**Aim 1**
In the forum thread on driving routes through Spain, how much did natalieml pay for the ferry from Portsmouth to Santander?

**Source text**
--- begin ---

An alternative route clips a few motorways just North of Madrid and is similar regarding distance and time.


----------



## dgjamison

littleredrooster said:


> The Valencia route using the toll road is quick and easy so you shouldn't need a hotel on route.
> Most accomodation is in hostal type places,quite a bit different to France but the bigger ones are usually ok and reasonably priced.
> You may go through some traffic on the motorway past Bilbao,but once you turn South there is normally very little traffic and you are well clear of all towns and cities the rest of the way.
> Keep your tank topped up especially after the Zaragosa area, as there are very few service stations on the new road towards Valencia.
> An alternative route clips a few motorways just North of Madrid and is similar regarding distance and time.


thank you this has been really helpful. We have been looking at ferries and the cheapest is into Cherbourg france, buT I am a bit concerned about the drive down through France. Have you ever gone this route? If so would you recommend it or the more expensive route to Santander?


----------



## Guest

dgjamison said:


> thank you this has been really helpful. We have been looking at ferries and the cheapest is into Cherbourg france, buT I am a bit concerned about the drive down through France. Have you ever gone this route? If so would you recommend it or the more expensive route to Santander?


How much cheaper is it? How much will you spend on gas, tolls, hotels, and parking through France?


----------



## natalieml

Brittany Ferries have released their Winter schedule yesterday. We booked our ferry from Portsmouth to Santander with car for £242 for 2 people.


----------



## shoemanpete

Hi, we stayed at the NH Hesperia Getafe outside Madrid, just looked at the website still 49 euros b&b. Gated parking. Pleasant area 10 min walk to small town with restaurants etc. Easy to get to from motorway also.

--- end ---

**Material supplied**
--- begin ---

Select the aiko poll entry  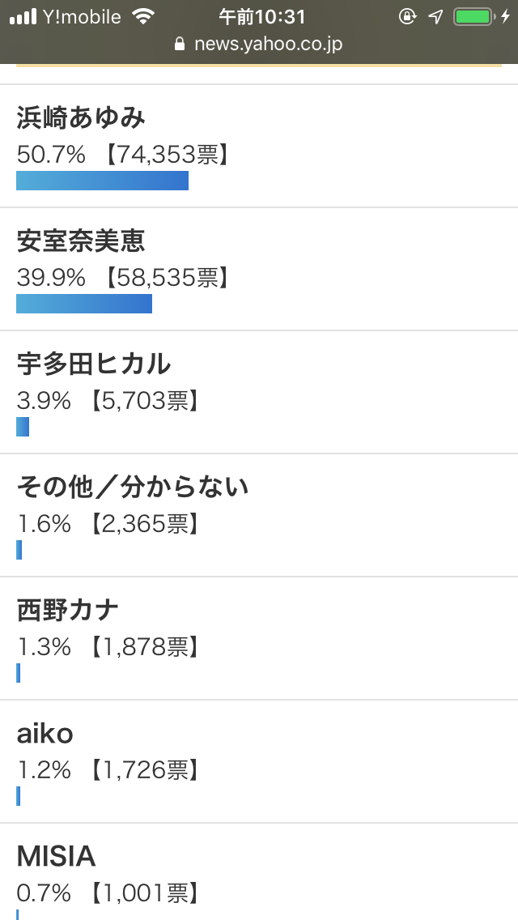[259, 762]
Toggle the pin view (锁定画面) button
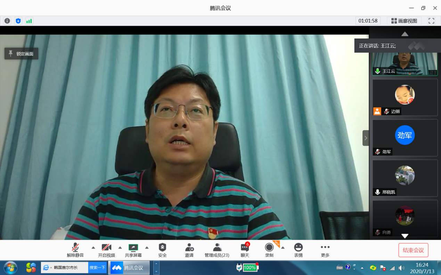This screenshot has width=441, height=275. pos(21,54)
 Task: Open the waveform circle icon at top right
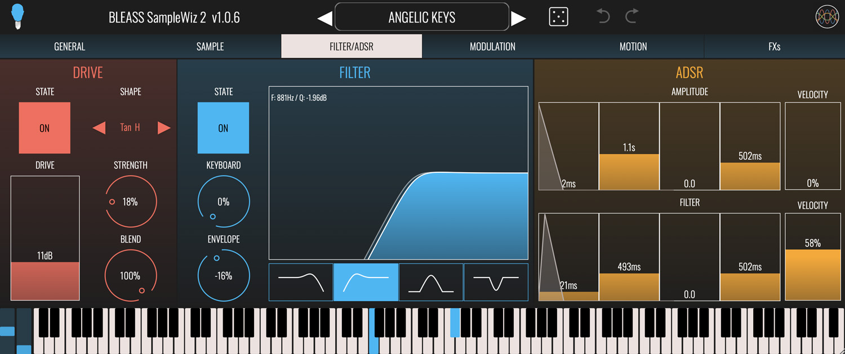click(x=827, y=17)
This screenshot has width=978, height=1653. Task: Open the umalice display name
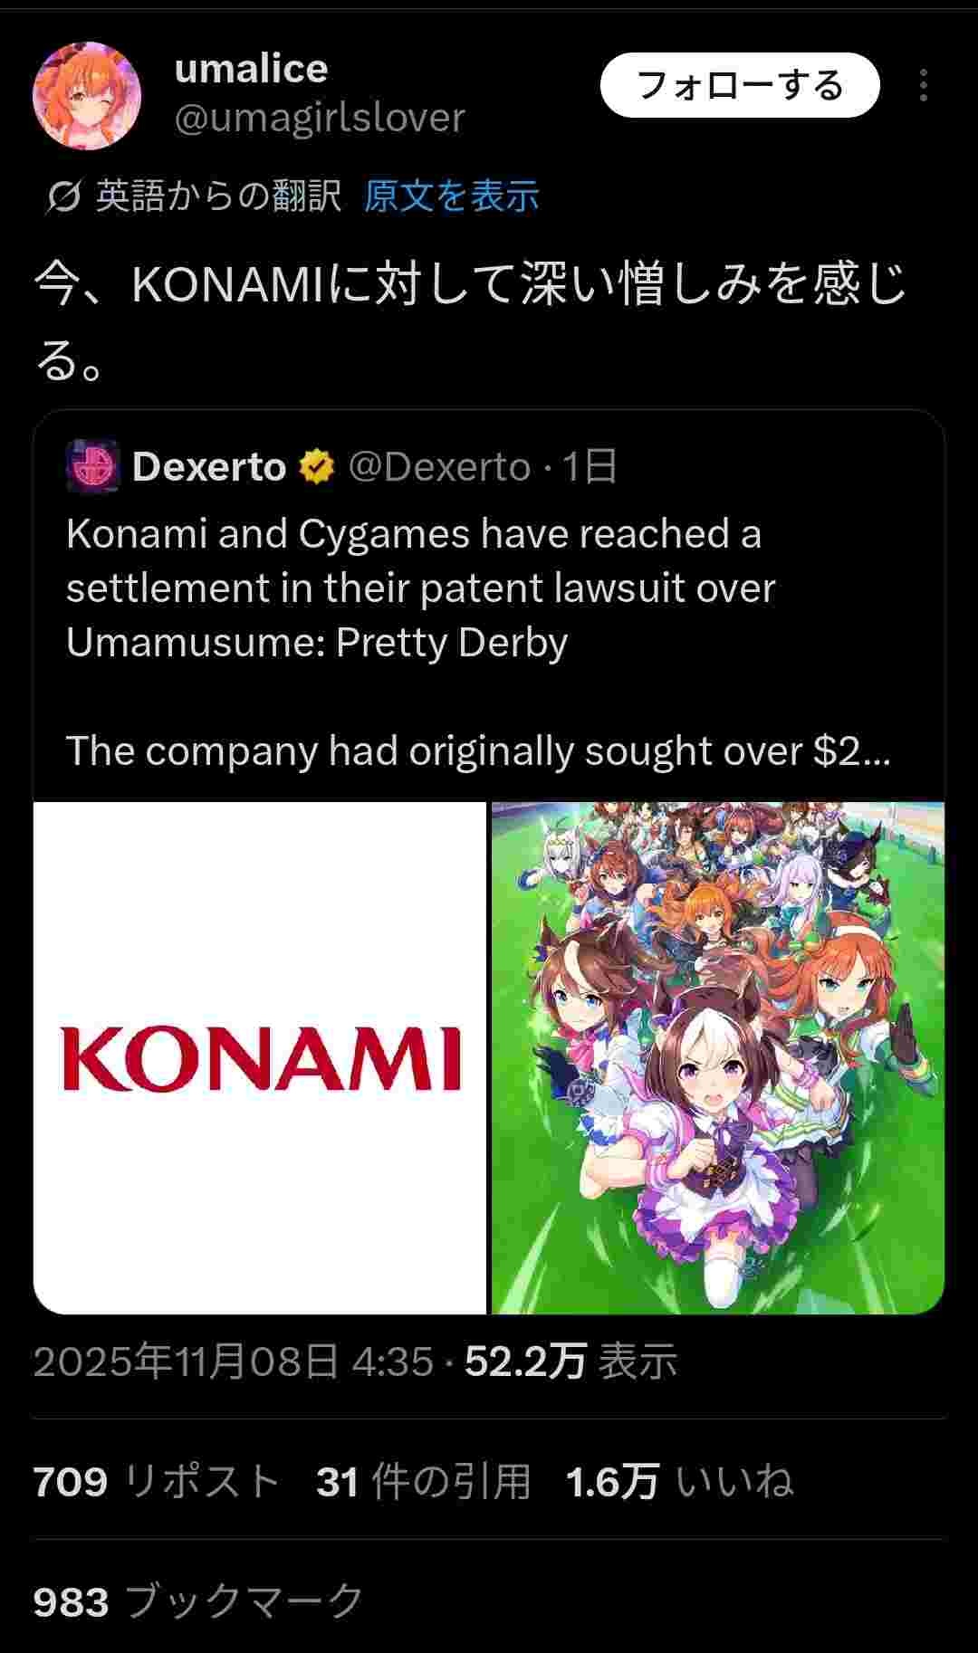(251, 69)
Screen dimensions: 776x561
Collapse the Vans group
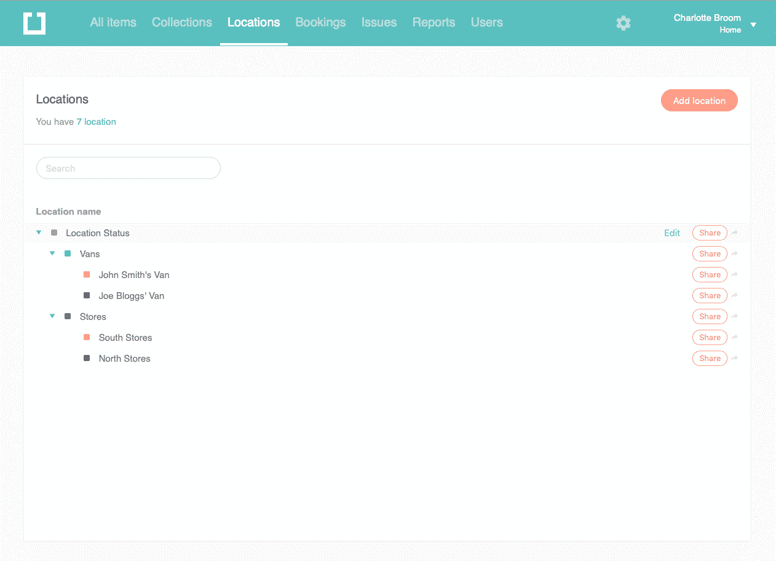(x=52, y=253)
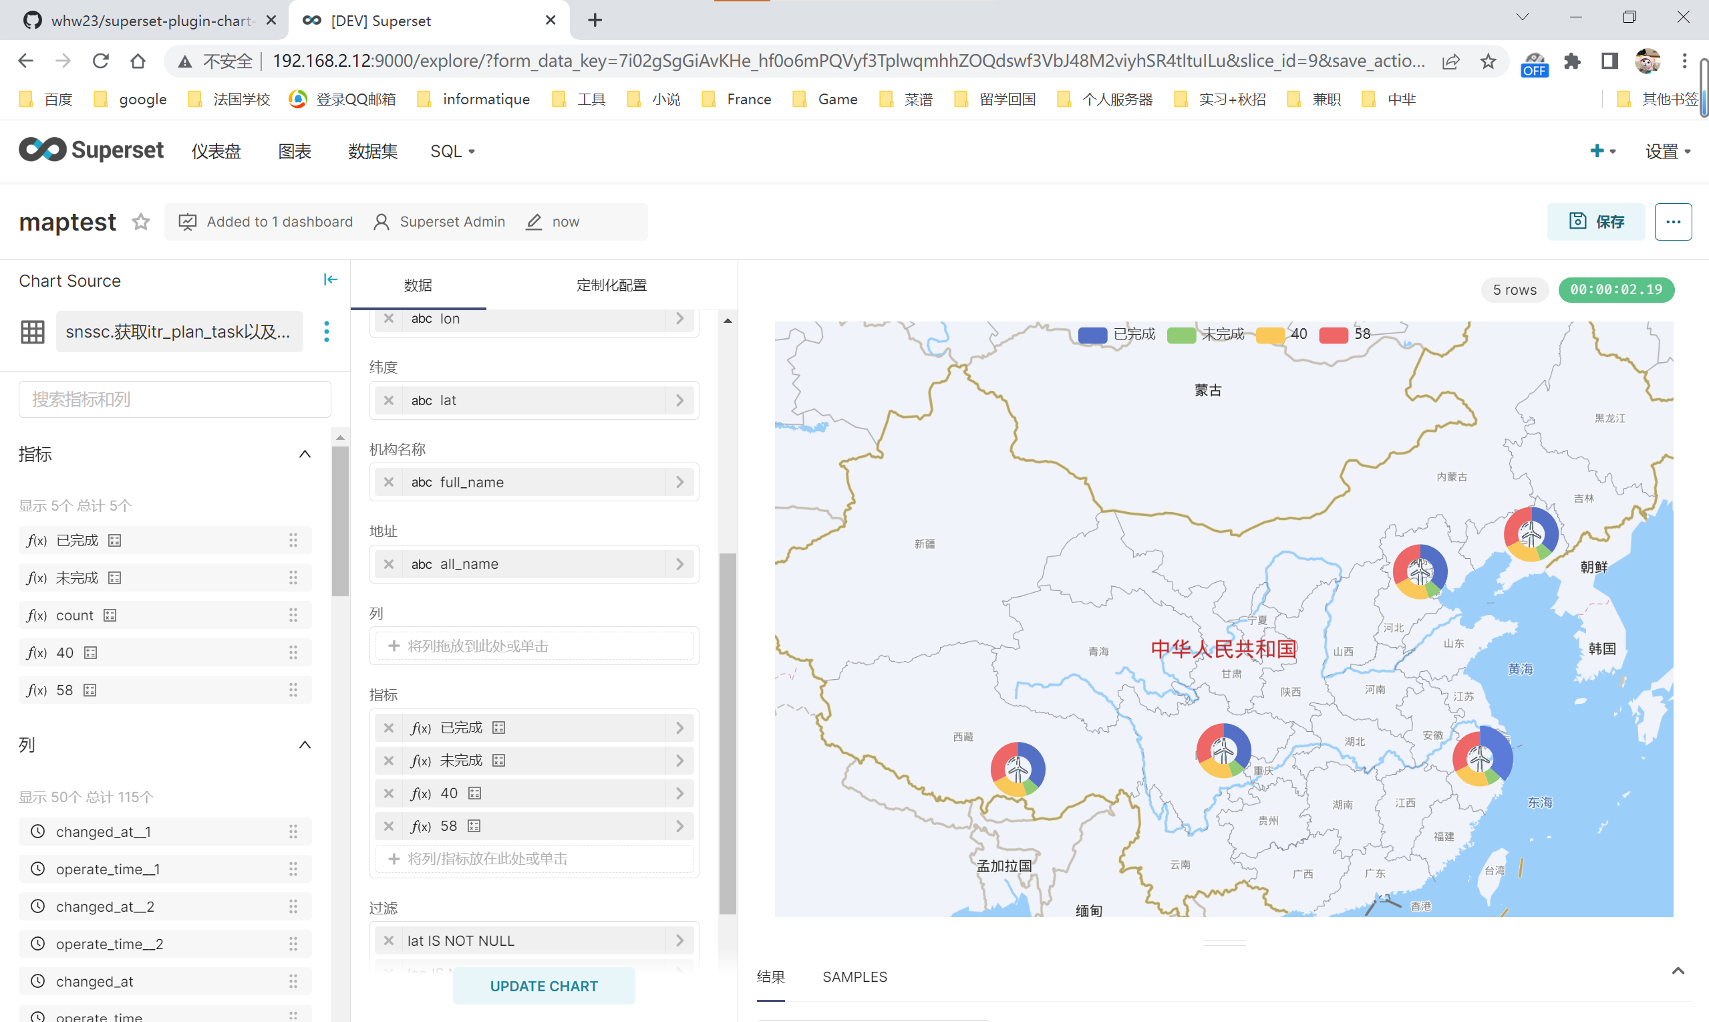Click the favorite star next to maptest

point(140,222)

--- end ---

**Aim 2**
Swap "Collapse" for "Expand" in the records from the line with "This screenshot has width=978, height=1653." up to and including the last line of the records, changing nothing else. Give only those lines, and leave out the pictures.

**Right answer 1**
£242 for 2 people with a car.

**Right answer 2**
This screenshot has width=978, height=1653. Task: Open the umalice display name
(251, 69)
Screen dimensions: 776x561
Expand the Vans group
(x=52, y=253)
Click the favorite star next to maptest

point(140,222)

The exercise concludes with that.